[[ Records provided open ]]

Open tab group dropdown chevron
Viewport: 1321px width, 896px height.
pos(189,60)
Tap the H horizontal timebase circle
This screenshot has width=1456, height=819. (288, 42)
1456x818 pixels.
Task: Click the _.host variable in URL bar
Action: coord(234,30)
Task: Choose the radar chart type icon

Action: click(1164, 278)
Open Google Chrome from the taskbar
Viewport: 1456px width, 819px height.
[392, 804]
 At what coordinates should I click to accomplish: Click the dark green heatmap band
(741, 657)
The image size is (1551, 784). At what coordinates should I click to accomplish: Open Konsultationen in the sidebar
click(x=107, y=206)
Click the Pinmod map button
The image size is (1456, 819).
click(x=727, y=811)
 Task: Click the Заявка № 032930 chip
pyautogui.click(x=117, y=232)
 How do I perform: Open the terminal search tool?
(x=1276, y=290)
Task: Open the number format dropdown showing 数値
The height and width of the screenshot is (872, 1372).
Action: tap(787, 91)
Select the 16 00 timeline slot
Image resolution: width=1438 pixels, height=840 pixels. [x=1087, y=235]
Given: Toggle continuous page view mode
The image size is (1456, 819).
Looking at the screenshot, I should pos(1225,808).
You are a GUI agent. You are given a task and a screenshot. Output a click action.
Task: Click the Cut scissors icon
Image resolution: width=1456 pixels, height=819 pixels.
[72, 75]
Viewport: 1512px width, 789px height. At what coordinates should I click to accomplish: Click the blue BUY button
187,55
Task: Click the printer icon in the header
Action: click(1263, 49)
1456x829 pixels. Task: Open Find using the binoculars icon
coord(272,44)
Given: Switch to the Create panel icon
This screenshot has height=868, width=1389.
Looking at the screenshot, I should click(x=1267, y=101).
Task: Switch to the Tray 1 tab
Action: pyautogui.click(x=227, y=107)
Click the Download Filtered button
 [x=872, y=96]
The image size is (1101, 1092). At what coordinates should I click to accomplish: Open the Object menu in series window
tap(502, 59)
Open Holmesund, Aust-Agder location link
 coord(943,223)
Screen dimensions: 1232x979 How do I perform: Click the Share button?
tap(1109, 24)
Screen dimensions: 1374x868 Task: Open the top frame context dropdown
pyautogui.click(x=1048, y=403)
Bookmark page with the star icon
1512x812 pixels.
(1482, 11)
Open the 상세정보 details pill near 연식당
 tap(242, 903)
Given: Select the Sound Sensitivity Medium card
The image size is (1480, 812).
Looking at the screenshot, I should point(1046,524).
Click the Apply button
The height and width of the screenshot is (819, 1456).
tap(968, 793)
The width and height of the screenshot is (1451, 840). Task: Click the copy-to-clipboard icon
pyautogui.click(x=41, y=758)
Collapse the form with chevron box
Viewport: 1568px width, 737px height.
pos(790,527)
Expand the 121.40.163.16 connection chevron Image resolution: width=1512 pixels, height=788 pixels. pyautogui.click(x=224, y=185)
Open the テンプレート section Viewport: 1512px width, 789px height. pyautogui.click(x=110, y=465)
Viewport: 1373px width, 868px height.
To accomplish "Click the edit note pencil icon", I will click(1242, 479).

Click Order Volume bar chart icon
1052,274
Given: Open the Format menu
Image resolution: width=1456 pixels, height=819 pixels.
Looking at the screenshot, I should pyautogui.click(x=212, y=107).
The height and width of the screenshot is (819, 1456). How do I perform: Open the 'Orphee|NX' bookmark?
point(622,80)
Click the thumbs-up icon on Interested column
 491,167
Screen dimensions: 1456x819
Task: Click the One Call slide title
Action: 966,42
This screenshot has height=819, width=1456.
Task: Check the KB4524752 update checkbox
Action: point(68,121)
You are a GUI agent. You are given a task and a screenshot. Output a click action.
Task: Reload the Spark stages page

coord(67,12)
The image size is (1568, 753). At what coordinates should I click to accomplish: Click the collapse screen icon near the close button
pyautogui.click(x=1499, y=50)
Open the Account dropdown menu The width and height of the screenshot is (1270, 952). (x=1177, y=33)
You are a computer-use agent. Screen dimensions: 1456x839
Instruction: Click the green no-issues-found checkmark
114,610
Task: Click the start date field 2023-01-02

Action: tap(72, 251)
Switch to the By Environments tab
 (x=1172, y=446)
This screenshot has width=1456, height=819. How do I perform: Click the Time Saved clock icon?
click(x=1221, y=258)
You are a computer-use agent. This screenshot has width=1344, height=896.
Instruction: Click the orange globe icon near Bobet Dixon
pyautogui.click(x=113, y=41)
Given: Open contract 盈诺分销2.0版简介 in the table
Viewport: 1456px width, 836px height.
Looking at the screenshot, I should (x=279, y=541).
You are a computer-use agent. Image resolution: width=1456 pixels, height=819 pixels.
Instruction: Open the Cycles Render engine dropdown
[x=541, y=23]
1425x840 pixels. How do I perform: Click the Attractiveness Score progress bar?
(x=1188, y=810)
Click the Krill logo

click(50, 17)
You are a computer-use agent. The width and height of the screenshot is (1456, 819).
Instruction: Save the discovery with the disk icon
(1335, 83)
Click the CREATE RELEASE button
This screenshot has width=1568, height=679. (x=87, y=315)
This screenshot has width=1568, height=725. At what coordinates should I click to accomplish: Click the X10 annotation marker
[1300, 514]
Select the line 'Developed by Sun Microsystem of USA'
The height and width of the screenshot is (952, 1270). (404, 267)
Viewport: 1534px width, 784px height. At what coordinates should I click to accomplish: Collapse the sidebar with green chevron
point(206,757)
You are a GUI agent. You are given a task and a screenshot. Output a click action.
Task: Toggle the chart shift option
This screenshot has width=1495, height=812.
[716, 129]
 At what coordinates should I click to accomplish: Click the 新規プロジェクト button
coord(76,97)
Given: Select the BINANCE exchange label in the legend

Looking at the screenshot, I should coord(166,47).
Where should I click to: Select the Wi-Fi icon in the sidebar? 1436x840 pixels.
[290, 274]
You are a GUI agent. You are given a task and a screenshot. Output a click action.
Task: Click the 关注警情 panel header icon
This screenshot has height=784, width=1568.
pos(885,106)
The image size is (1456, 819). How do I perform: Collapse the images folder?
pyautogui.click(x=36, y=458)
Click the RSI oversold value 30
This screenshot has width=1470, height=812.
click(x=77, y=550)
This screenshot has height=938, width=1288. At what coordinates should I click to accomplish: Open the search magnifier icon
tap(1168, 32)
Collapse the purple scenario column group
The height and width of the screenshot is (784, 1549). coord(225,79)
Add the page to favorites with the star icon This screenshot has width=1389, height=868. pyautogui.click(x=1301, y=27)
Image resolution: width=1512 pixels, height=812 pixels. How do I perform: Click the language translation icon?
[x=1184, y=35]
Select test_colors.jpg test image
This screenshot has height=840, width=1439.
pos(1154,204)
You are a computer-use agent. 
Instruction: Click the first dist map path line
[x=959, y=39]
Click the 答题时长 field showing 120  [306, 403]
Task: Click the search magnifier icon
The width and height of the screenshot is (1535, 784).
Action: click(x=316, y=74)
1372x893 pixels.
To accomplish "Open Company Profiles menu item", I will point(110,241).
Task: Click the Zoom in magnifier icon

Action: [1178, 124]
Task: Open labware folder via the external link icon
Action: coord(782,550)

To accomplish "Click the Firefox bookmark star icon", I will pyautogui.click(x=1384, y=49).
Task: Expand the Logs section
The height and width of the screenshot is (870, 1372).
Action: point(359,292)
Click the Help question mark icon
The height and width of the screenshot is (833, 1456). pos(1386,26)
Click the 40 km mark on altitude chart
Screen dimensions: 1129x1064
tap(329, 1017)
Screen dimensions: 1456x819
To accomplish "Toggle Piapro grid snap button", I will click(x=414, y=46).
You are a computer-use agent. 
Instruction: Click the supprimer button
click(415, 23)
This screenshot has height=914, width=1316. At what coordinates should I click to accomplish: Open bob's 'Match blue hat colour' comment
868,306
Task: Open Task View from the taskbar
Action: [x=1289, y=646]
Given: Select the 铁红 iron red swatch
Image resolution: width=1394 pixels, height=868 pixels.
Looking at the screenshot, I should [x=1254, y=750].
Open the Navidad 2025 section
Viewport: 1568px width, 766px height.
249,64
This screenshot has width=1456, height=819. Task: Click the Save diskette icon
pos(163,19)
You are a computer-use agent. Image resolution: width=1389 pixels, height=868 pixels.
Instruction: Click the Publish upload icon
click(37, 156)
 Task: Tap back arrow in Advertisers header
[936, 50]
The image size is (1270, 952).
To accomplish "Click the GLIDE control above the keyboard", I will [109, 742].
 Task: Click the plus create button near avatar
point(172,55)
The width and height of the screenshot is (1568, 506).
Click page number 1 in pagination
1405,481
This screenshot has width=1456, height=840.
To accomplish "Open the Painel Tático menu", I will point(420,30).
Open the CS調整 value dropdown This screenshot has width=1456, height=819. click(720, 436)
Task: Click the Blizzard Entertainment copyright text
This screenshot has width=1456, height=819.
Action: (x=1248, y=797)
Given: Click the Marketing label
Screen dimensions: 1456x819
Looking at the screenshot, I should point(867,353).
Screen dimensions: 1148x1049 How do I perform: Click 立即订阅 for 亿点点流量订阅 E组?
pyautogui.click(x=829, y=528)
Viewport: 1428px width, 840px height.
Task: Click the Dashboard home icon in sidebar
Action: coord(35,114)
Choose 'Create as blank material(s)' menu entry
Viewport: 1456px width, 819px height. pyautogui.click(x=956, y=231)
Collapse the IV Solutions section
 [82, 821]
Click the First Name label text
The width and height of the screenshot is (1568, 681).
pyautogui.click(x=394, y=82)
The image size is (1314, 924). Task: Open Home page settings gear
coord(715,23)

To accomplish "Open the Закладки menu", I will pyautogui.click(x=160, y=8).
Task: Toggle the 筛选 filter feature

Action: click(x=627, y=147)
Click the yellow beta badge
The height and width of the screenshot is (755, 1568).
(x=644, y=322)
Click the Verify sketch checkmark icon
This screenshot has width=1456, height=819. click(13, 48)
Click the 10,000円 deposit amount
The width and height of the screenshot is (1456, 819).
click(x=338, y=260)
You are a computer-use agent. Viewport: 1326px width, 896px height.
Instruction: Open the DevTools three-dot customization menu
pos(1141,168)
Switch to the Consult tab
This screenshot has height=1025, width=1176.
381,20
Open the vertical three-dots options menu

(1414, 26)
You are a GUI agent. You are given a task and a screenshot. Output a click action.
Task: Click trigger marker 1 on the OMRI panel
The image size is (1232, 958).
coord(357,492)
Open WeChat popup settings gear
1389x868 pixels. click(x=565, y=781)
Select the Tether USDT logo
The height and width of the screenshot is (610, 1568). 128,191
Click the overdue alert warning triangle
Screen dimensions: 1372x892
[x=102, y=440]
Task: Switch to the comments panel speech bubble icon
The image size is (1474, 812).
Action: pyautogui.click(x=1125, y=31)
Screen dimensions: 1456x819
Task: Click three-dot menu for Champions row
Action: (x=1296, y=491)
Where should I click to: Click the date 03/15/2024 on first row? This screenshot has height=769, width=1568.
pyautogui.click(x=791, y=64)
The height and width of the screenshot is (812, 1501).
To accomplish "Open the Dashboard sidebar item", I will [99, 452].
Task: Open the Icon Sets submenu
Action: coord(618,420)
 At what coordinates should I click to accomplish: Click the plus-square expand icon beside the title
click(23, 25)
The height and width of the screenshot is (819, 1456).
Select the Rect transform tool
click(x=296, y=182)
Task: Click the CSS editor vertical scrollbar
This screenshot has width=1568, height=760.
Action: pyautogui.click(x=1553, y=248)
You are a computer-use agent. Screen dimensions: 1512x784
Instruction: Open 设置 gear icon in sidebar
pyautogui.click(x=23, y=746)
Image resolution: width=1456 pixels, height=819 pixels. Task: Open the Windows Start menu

[[ Records provided closed ]]

» Task directions: Start at the line containing "The image size is (1232, 958).". Repeat it and each line after it, word for word, to the end of the records.

» Task output:
The image size is (1232, 958).
coord(357,492)
Open WeChat popup settings gear
1389x868 pixels. click(x=565, y=781)
Select the Tether USDT logo
The height and width of the screenshot is (610, 1568). 128,191
Click the overdue alert warning triangle
Screen dimensions: 1372x892
[x=102, y=440]
Task: Switch to the comments panel speech bubble icon
The image size is (1474, 812).
Action: pyautogui.click(x=1125, y=31)
Screen dimensions: 1456x819
Task: Click three-dot menu for Champions row
Action: (x=1296, y=491)
Where should I click to: Click the date 03/15/2024 on first row? This screenshot has height=769, width=1568.
pyautogui.click(x=791, y=64)
The height and width of the screenshot is (812, 1501).
To accomplish "Open the Dashboard sidebar item", I will [99, 452].
Task: Open the Icon Sets submenu
Action: coord(618,420)
 At what coordinates should I click to accomplish: Click the plus-square expand icon beside the title
click(23, 25)
The height and width of the screenshot is (819, 1456).
Select the Rect transform tool
click(x=296, y=182)
Task: Click the CSS editor vertical scrollbar
This screenshot has width=1568, height=760.
Action: pyautogui.click(x=1553, y=248)
You are a computer-use agent. Screen dimensions: 1512x784
Instruction: Open 设置 gear icon in sidebar
pyautogui.click(x=23, y=746)
Image resolution: width=1456 pixels, height=819 pixels. Task: Open the Windows Start menu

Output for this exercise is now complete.